Archive for February, 2016
Shortly after the WFWA workshop ended, I started the first of three One Story workshops. The first, Write a Short Story with Hannah Tinti presented a method to write a complete short story in a few days. It was fun, although I think it might have worked better if you had characters or a situation in mind before you started. I did end up with a complete but short piece, although I’m not sure how much I really like it.
For me, the platform the class used was a bit overwhelming. I have no idea how many people were taking this class. People posted the new bits of their story and others commented, but this seemed to be a jumble, with so many storylines and so many people, it was hard to keep track whose character was in which story. Eventually I more or less randomly chose a few participants to focus on. If others were kind enough to comment on my submissions, I returned the favor. This soon narrowed the number of people I was following to a more reasonable number, although it was still a jumble with no real flow that I could determine.
I did figure out a few other “tricks.” To get your submission to appear near the top of the list, it was good to comment on everyone’s comment, even if only to thank them. Eventually I also figure out there was a way to mark all the comments you had read so you could see what was new. And of course, the best way to get others to comment was to comment on their submissions.
The next class was Become Your Own Best Editor where the participants read an initial submission, subsequent editorial comments and the changes the author made to the piece up through the final printed version. There were probably fewer participants in this class and in this case it wasn’t quite as necessary to keep the continuity with who said what where. My personal take-away was I really don’t want to be an editor because I was bored rereading the same story over and over. Hannah Tinti and the other editor involved both made insightful comments that apply to most any story rewrite. This workshop has been offered using a different story published in One Story with a different editor so could be taken a second time.
From Character to Story:A Craft Intensive with Editor Patrick Ryan also offered some useful tips. By this time I was familiar with a number of the other participants and it was easy to look for them and read their comments.
The next offering from One Story starts on March 11, My Evil Twin is an Editor, or What the Soaps Taught Me About Writing.
These classes have varied in their helpfulness, but are good for connecting with other writers. Probably which class you’d find most insightful would depend on where you are in your writing career.

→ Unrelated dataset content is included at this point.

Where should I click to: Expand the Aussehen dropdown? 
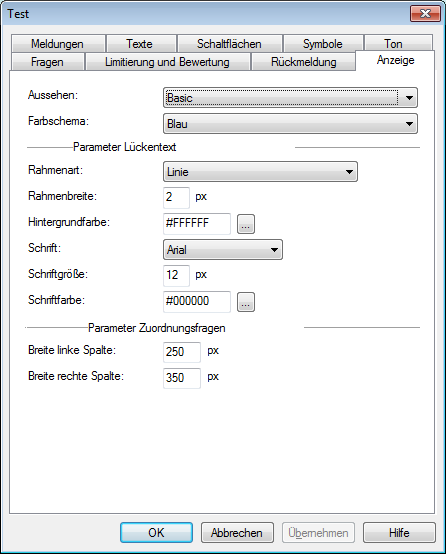(x=290, y=98)
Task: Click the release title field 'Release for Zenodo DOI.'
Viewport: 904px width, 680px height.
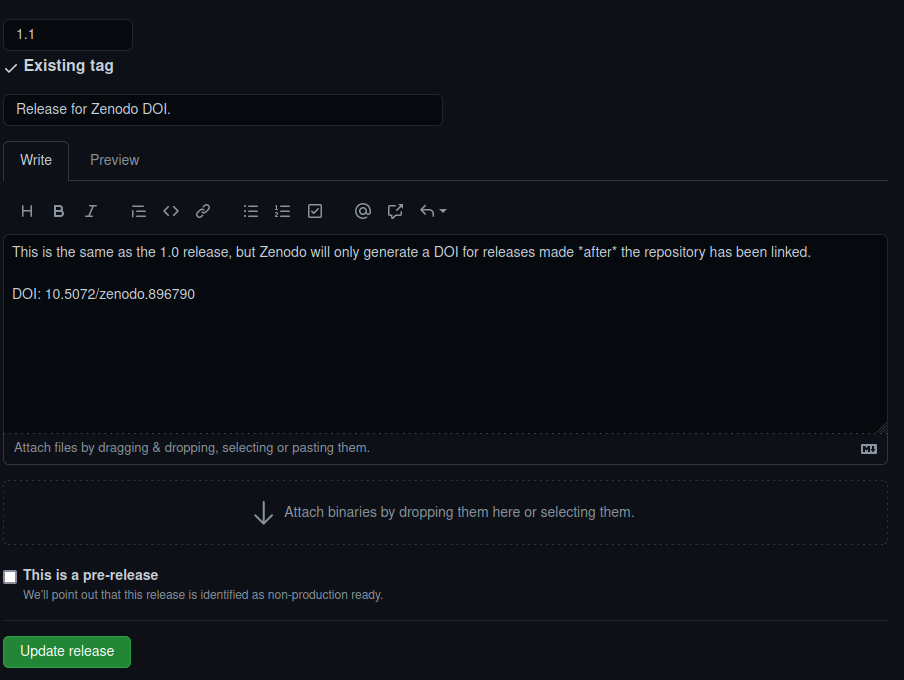Action: (x=223, y=110)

It should be noted that many known names and people with much success enroll in these courses as well as people who have not written much.
I’m not wild about the platform and the number of participants, but if chaos doesn’t bother you or you don’t want to interact, these may work equally well for you. For some people the amount of work/number of lessons in a short period of time can be difficult, too.
Since I stopped regularly blogging at the end of 2014, I’ve taken numerous online writing courses/workshops from a number of sources. Possibly my thoughts on some of the classes would be of interest or use to other writers. I will present each class in chronological order and follow up with a post on which I found most helpful and why.
Early in 2015 I did a workshop with Donald Maass through the Womens’ Fiction Writers Association. Improvements were made in the platform used for this workshop last year so it was a little easier to keep track of what you’d read by whom. Mr. Maass did manage to comment on most people’s assignments, too. Each year has a slightly different focus, so it is worth retaking each year.This is the information directly from the WFWA website:
Some manuscripts sparkle and gleam. What not only catches the eyes of agents and editors but holds them in thrall all the way through? What signals “commercial” to industry types? How can you give your project that radiance without compromising its integrity?
Topics will include:
High concept elements that don’t feel cheap.
Why readers really fall in love with protagonists.
Story worlds we don’t want to leave.
Entertaining versus illuminating.
Voices we hear versus voices we ignore.
This is a hands-on workshop with five writing assignments spread over two weeks. Presented by New York literary agent and teacher Donald Maass, author of Writing the Breakout Novel, Writing the Breakout Novel Workbook, The Fire in Fiction and Writing 21st Century Fiction.
Registration open from February 15 through March 10.
This year’s workshop runs from March 14-March 26. The cost is a reasonable $45 but you do have to first belong to the association. Dues for that are $48.